I am trying to give examples to my students for directly calling mkl from python (using intel/anaconda python 2.7 dist) in a Windows 10 environment.; simple examples first, then moving on to paradiso, etc. (Yes, everything works fine in python with auto linking of mkl for standard scipy and scipy.sparse functions.) The students will need ctypes for specialty routines like paradiso and for their own needed c++ code snippets.

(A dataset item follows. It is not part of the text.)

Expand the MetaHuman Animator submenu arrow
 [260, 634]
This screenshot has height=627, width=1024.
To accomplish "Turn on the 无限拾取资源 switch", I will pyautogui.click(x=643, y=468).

MKL 2018.3 is installed and successfully accessed via c++ from VS2017. So all the various mkl_rt.dll etc are present in the appropriate redist dirs. I am afraid I am not that familiar with ctypes in a windows environment. In python, trying to start by running the matmult.py example posted here: (https://software.intel.com/en-us/articles/using-intel-mkl-in-your-python...) but python chokes on cdll statement. How do I edit the cdll line
from ctypes import * # Load the share library mkl = cdll.LoadLibrary("./libmkl_rt.so")
for a Windows environment? So far, none of the following work :
mkl=cdll.LoadLibrary(“.\mkl_rt.dll”) #with mkl_rt.dll in current directory mkl=cdll.LoadLibrary(“MKLPATH\mkl_rt.dll”) mkl=windll.LoadLibrary(“.\mkl_rt.dll”) #with mkl_rt.dll in current directory mkl=windll.LoadLibrary(“MKLPATH\mkl_rt.dll”) mkl=windll.LoadLibrary(“MKLPATH\mkl_rt”)
How do I edit the cdll line for a Windows environment?
OR is there a new version of matmult.py needed specific to Windows installation?
Given that we're using the Intel Python distribution - is there a better way to access things like paradiso than using ctypes + the independent MKL install?